Water through a non-return valve 11 enters the lower part of the intake chamber 5, where it goes down and, filling the plunger 15, enters the intake of the inverted lower plunger pump 4, and the mixing of the liquid phases inside the intake chamber 5 is prevented by a blank partition 10. In addition, water, got together with the oil in the upper part of the receiving chamber 5, due to the forces of gravity settles over a blank partition 10 and does not fall on the reception of the upper plunger pump 3.

The operation of the device continues, while the upper plunger pump 3 pumps oil from the well 18, which rises up the tubing string 2 to the surface, and the lower plunger pump 4 pumps water from the bottom of the receiving chamber 5 into the reservoir 19.

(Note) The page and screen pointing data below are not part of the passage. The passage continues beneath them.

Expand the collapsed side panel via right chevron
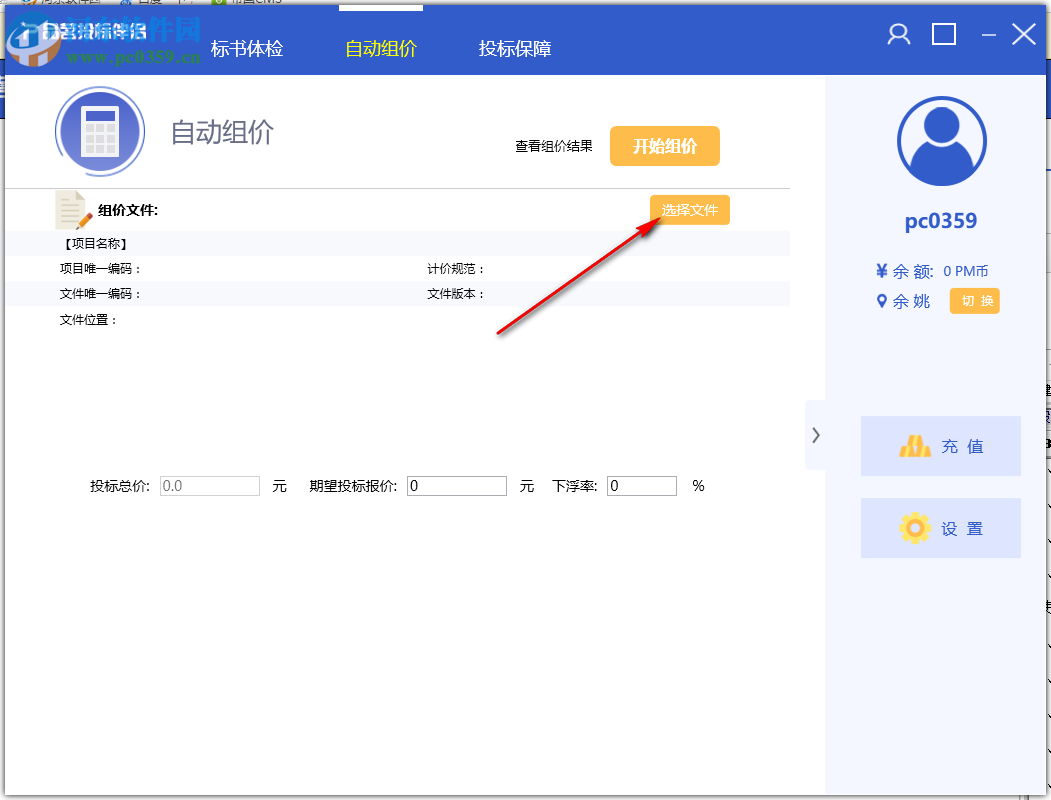Screen dimensions: 1051x800 click(815, 435)
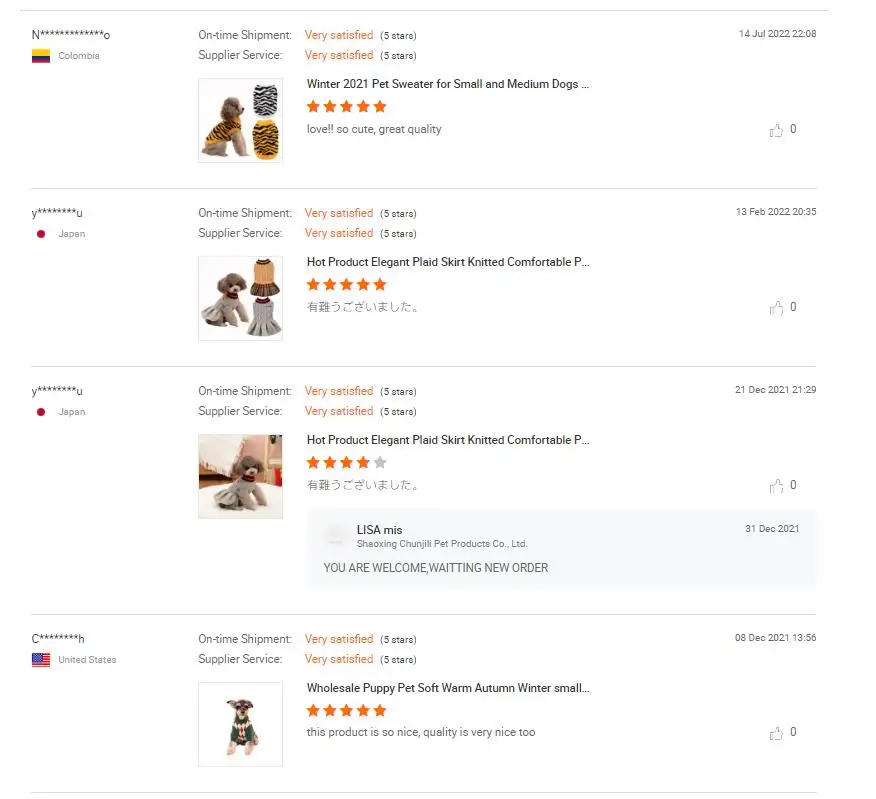View puppy in green sweater thumbnail
The image size is (876, 799).
coord(240,724)
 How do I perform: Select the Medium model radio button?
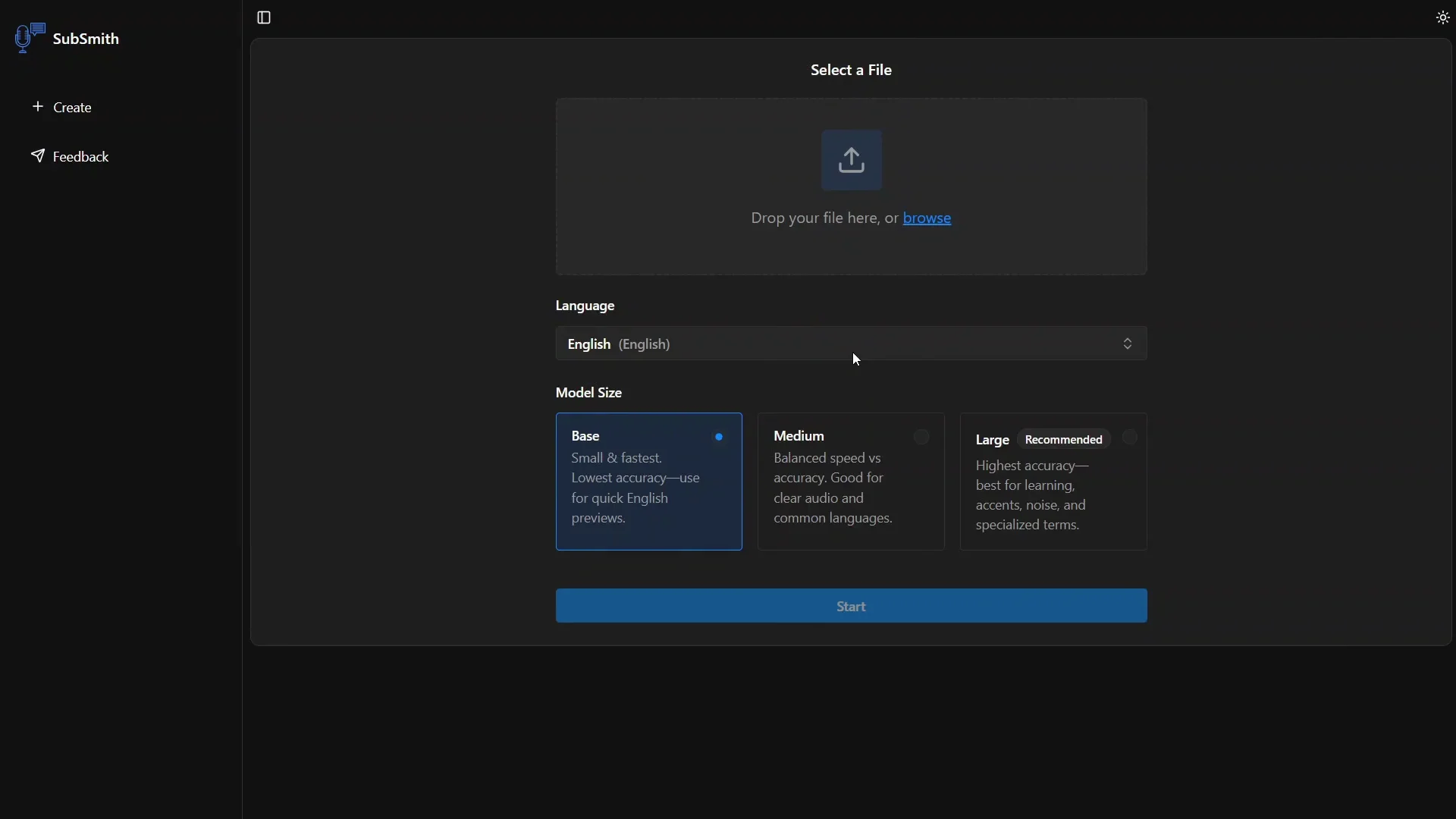tap(921, 437)
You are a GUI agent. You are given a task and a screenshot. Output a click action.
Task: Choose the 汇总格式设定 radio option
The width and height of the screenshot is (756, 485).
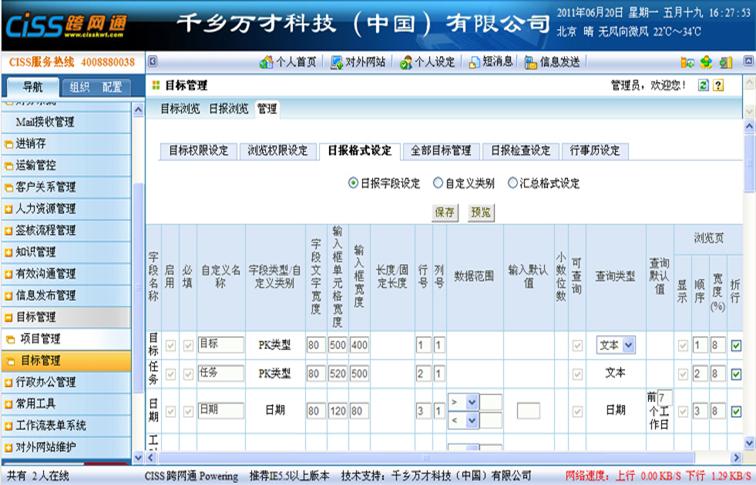tap(513, 184)
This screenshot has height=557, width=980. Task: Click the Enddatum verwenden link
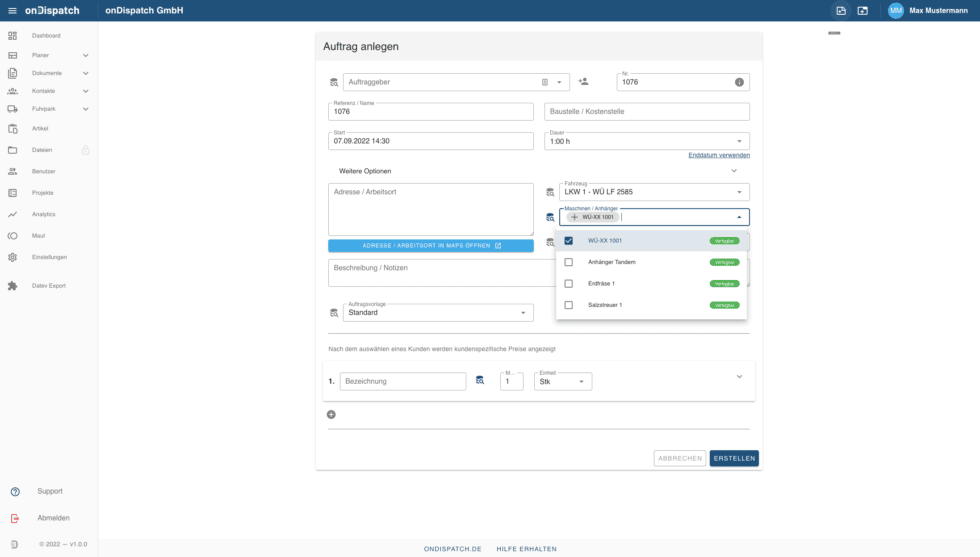pos(718,155)

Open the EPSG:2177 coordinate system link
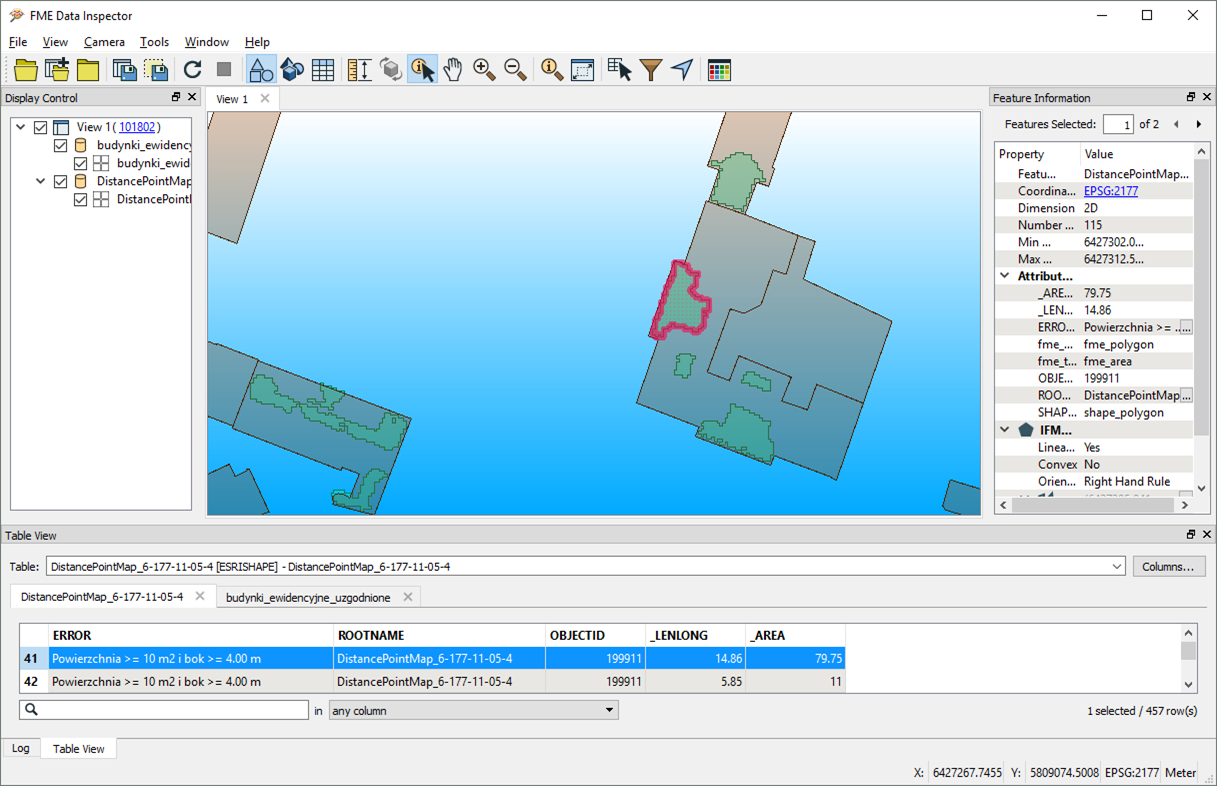[x=1110, y=191]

Moreover, during the stroke of the plunger 15 upward relative to the housing 16 of the lower plunger pump 4, the suction valve 14 is open, and the discharge valve 13 is closed. As a result, water from the intake of the lower pump 4 falls under the suction valve 14, that is, a “suction” cycle occurs. When the plunger 15 moves downward relative to the housing 16 of the lower plunger pump 4, the suction valve 14 is closed and the discharge valve 13 is open. As a result, water from under the suction valve 14 falls under the discharge valve 13 and enters the reservoir 19, which absorbs the pumped water. In the future, the cycle of the device is repeated.

Depending on the proportion of oil supplied to the intake of the upper plunger pump 3, the stroke length of the plunger of the upper plunger pump 3 is regulated by a drive installed at the wellhead. The slotted filter 7 eliminates the accumulation of sand, sludge and mechanical impurities over the blind partition 10 in the receiving chamber 5 during the operation of the device.

The proposed device allows to extend the life of the pump due to pre-treatment of oil by eliminating the ingress of abrasive (sand, sludge) on the working surface of the plunger of the upper pump.

In addition, the device allows to increase the efficiency of downhole separation (separation) of the water-gas-oil mixture into liquid phases, and also enables the controlled selection of oil from the well by selecting the stroke length of the upper pump plunger at the wellhead depending on the proportion of oil in the reservoir fluid.

Claims (1)

A device for oil production from a waterlogged reservoir, containing a tubing string, two pumps, a receiving chamber opposite the production interval, a packer isolating the reservoir, characterized in that the receiving chamber at the top of the upper pump has a slotted filter equipped with a metal mesh, and in the receiving chamber below the slit filter there is a blind partition under which the receiving chamber is equipped with a check valve, while the pumps are plunger, moreover the plunger of the upper pump is connected to the actuator using a string of pump rods, and the lower pump is turned upside down and its discharge valve is located under the suction valve, while the plunger of the lower pump is rigidly connected to the receiving chamber, and the packer is hermetically fixed on the lower pump housing.